• _Reading passage_
"""

Version: devel

Iceberg table format

dlt supports writing Iceberg tables when using the filesystem destination.

How it works

dlt uses the PyIceberg library to write Iceberg tables. One or multiple Parquet files are prepared during the extract and normalize steps. In the load step, these Parquet files are exposed as an Arrow data structure and fed into pyiceberg.

Iceberg single-user ephemeral catalog

dlt uses single-table, ephemeral, in-memory, SQLite-based Iceberg catalogs. These catalogs are created "on demand" when a pipeline is run, and do not persist afterwards. If a table already exists in the filesystem, it gets registered into the catalog using its latest metadata file. This allows for a serverless setup. It is currently not possible to connect your own Iceberg catalog.

caution

While ephemeral catalogs make it easy to get started with Iceberg, it comes with limitations:

concurrent writes are not handled and may lead to corrupt table state
we cannot guarantee that reads concurrent with writes are clean
the latest manifest file needs to be searched for using file listing—this can become slow with large tables, especially in cloud object stores

dlt+

If you're interested in a multi-user cloud experience and integration with vendor catalogs, such as Polaris or Unity Catalog, check out dlt+.

"""

• _Extracted material_
"""

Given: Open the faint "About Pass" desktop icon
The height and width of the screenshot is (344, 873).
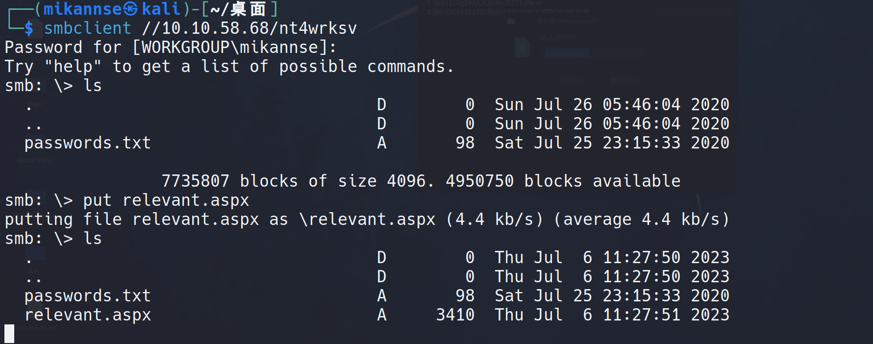Looking at the screenshot, I should 35,160.
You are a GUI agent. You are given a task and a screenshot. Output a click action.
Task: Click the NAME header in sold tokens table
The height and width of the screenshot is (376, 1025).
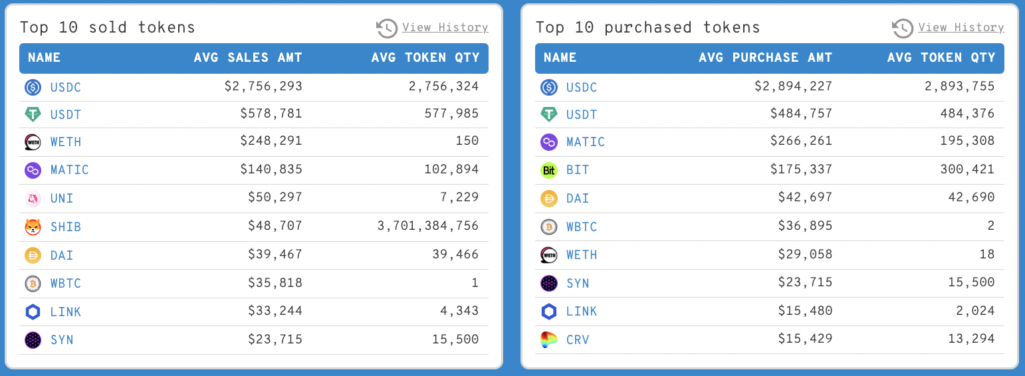point(45,58)
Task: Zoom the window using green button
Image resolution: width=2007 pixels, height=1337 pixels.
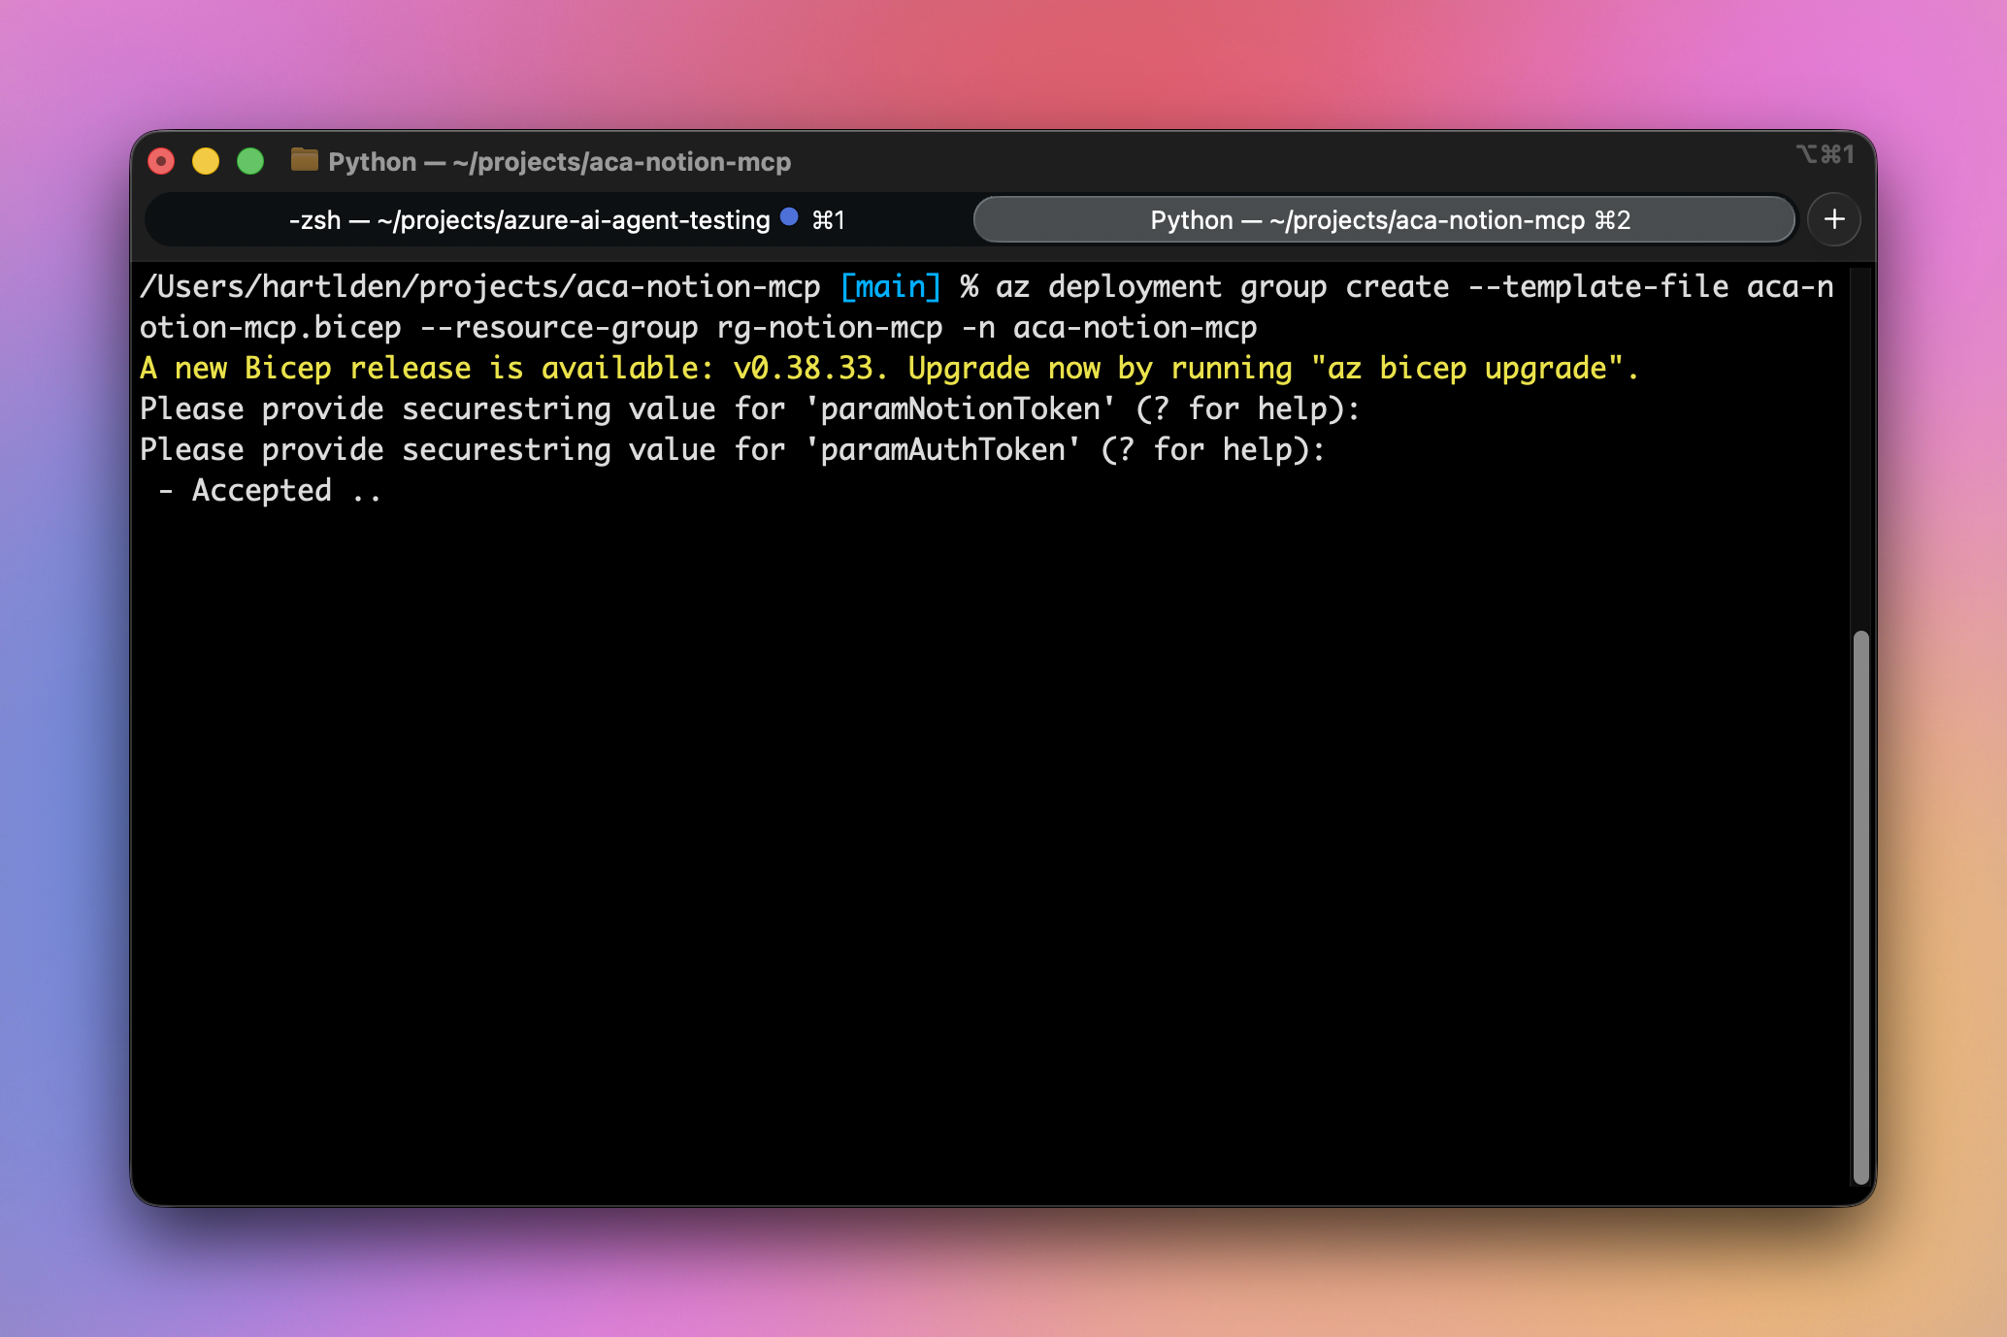Action: pyautogui.click(x=250, y=161)
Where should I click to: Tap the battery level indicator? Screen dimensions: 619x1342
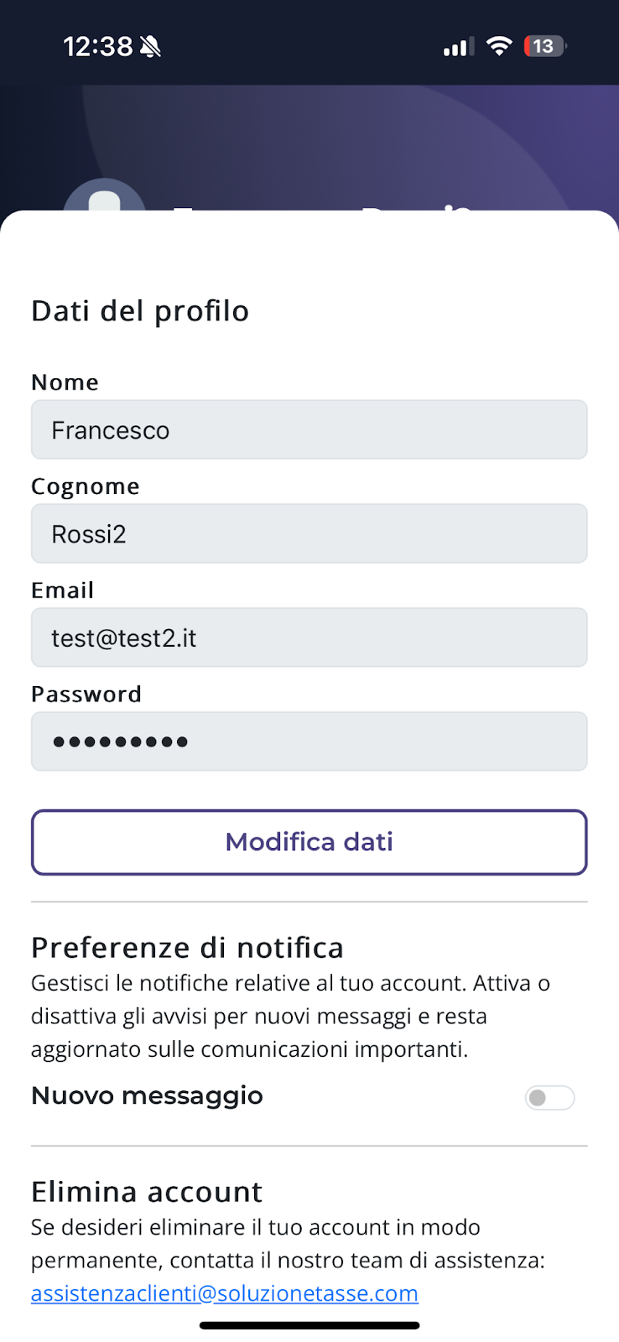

"""

• _Instruction 1_
On the Iceberg table format page, what makes a serverless setup possible? Answer in one to three sentences.
• _Instruction 2_
Pick up the Iceberg table format page after its last sentence and write the next part.
You won't need the records for any of this.

• _Task answer 1_
dlt uses single-table, ephemeral, in-memory, SQLite-based Iceberg catalogs that are created on demand when a pipeline runs and don't persist afterward. If a table already exists in the filesystem, it is registered into the catalog using its latest metadata file.

• _Task answer 2_
Iceberg dependencies

You need Python version 3.9 or higher and the pyiceberg package to use this format:

pip install "dlt[pyiceberg]"

You also need sqlalchemy>=2.0.18:

pip install 'sqlalchemy>=2.0.18'

Additional permissions for Iceberg

When using Iceberg with object stores like S3, additional permissions may be required for operations like multipart uploads and tagging. Make sure your IAM role or user has the following permissions:

[
  "s3:ListBucketMultipartUploads",
  "s3:GetBucketLocation",
  "s3:AbortMultipartUpload",
  "s3:PutObjectTagging",
  "s3:GetObjectTagging"
]

Set table format

Set the table_format argument to iceberg when defining your resource:

@dlt.resource(table_format="iceberg")
def my_iceberg_resource():
    ...

or when calling run on your pipeline:

pipeline.run(my_resource, table_format="iceberg")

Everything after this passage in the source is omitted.